Susan Fessler Obituary
Susan Haas Fessler, known as Susie to her friends, Booboo to her grandchildren and Shoshana from her years in Israel, died peacefully in her home on December 3rd, following a long illness. She was 94. Though she spent most of her adult life in NY, she always considered Israel to be her real home.
Susie had a wry sense of humor, understated but hilarious nonetheless, and was able to charm the heck out of pretty much everyone she met. Unless she didn't like you, in which case she didn't pretend to care, and if she offended you, all the better. But that was rare.
Susie was born in Trier, Germany in 1927 and in the early-mid Thirties, escaped Nazi Germany after her neighbor, who worked in the Nazi regime, tipped off her father and told the family they needed to flee the country that very evening. After arriving in Tel-Aviv in 1934, Susie lived and grew up in Israel from age 7, circa 1934, until 1952. She met her husband, Frederic Fessler at a party in Tel-Aviv; They married soon after, in 1948, - the same year Palestine became Israel.
Less than a year after giving birth to her first daughter, Emma in 1951, Susie, Fred and their infant daughter moved to the United States in 1952. Eventually, with the help of their friends from Israel, Susi and Aron Friedmann, they found their way to Kew Gardens, Queens. In 1956, Susie gave birth to her second daughter, Laurie, and the family would spend the next several decades in Kew Gardens.
There was a joke in her family that Susie, and only Susie, could sit in her kitchen and the jobs would come to her via phone - she was an expert networker before the phrase was even coined.

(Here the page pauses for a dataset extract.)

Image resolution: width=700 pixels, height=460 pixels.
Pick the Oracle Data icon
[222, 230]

Of the many jobs she had while raising two children in Kew Gardens, her favorite was being a tour guide and interpreter for German study groups visiting the United States. Her favorite tour group was a European Philharmonic orchestra, and one of her least favorite work experiences was leading a group through a series of nursing homes, where she held a perfumed handkerchief to her nose.
In the early Nineties, Susie and her husband Fred moved from Queens to Somers, New York, in Westchester, where both her daughters and her four grandchildren lived. After Fred's death in 2002, Susie continued to travel, socialize, spend time with her family, and work as a volunteer well into her Eighties.

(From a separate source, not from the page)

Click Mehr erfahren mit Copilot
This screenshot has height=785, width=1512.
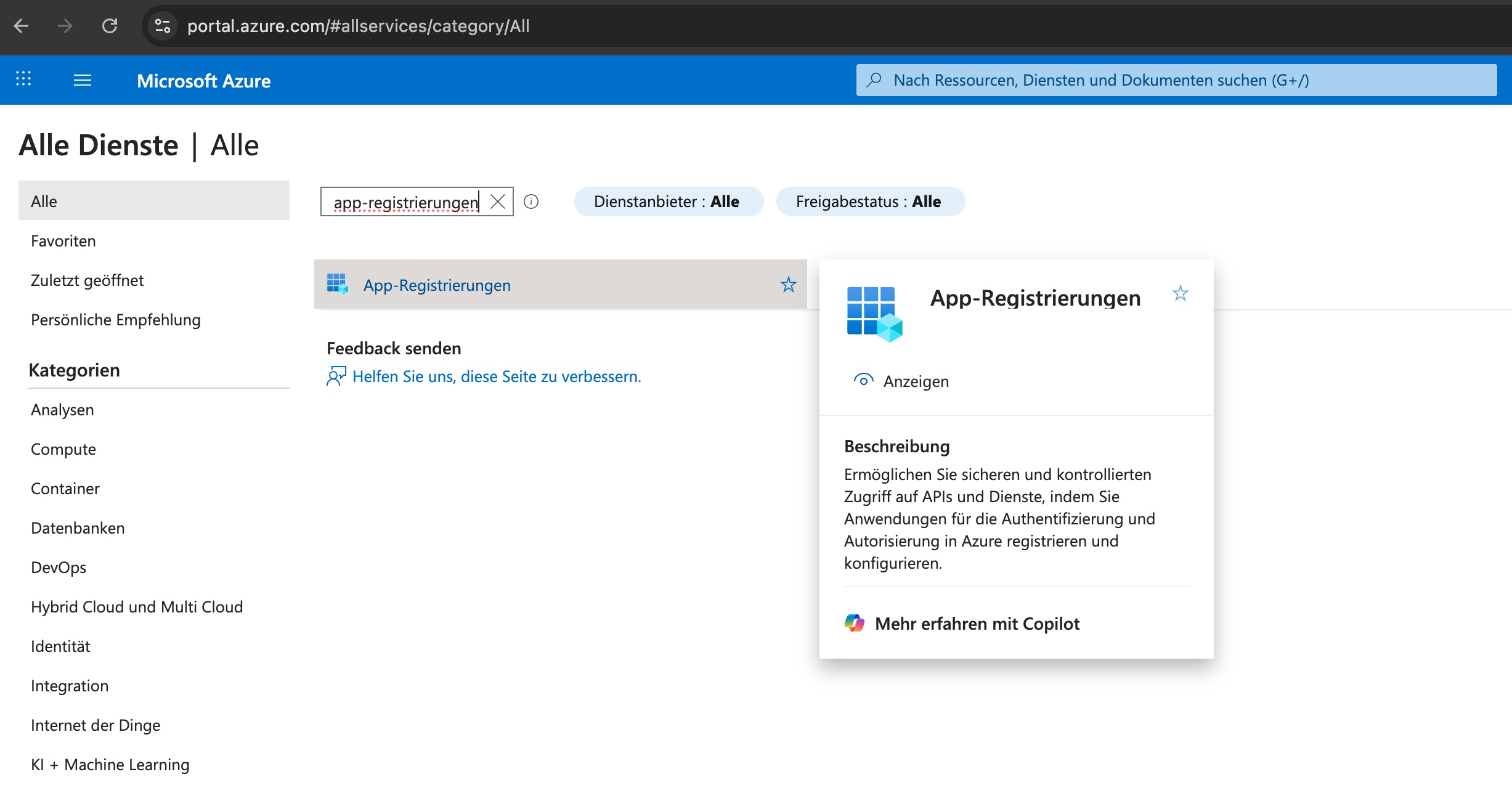coord(977,624)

Susie suffered many traumas throughout her life, particularly in her childhood, but losing her youngest daughter, Laurie, who died tragically at the age of 58 in 2015, was too much to bear. Susie never recovered from the loss of Laurie: It was, as she put it, "a bridge I cannot cross."
Susie spent her final years in Connecticut, where she made new friends and developed close, loving relationships with her caregivers in her later years.
Despite leaving Germany at such a young age, Susie remained fluent in German and could speak, write and read the language her whole life. She remained fluent in Hebrew, her English was flawless, and she could even get by in French after studying it only for a semester in high school. She put her skill for languages to good use throughout her life as she traveled the world, on her own, with her family, and as a tour guide. Travel was one of the great joys of her life.
She is survived by her daughter Emma; her sons-in law Dan and Stuart; and her beloved grandchildren Jillian, Tim, Anna Claire and Jonathan.
Susie was amazingly smart, deeply loving, endlessly witty, and uproariously funny until her final days. She will be greatly missed.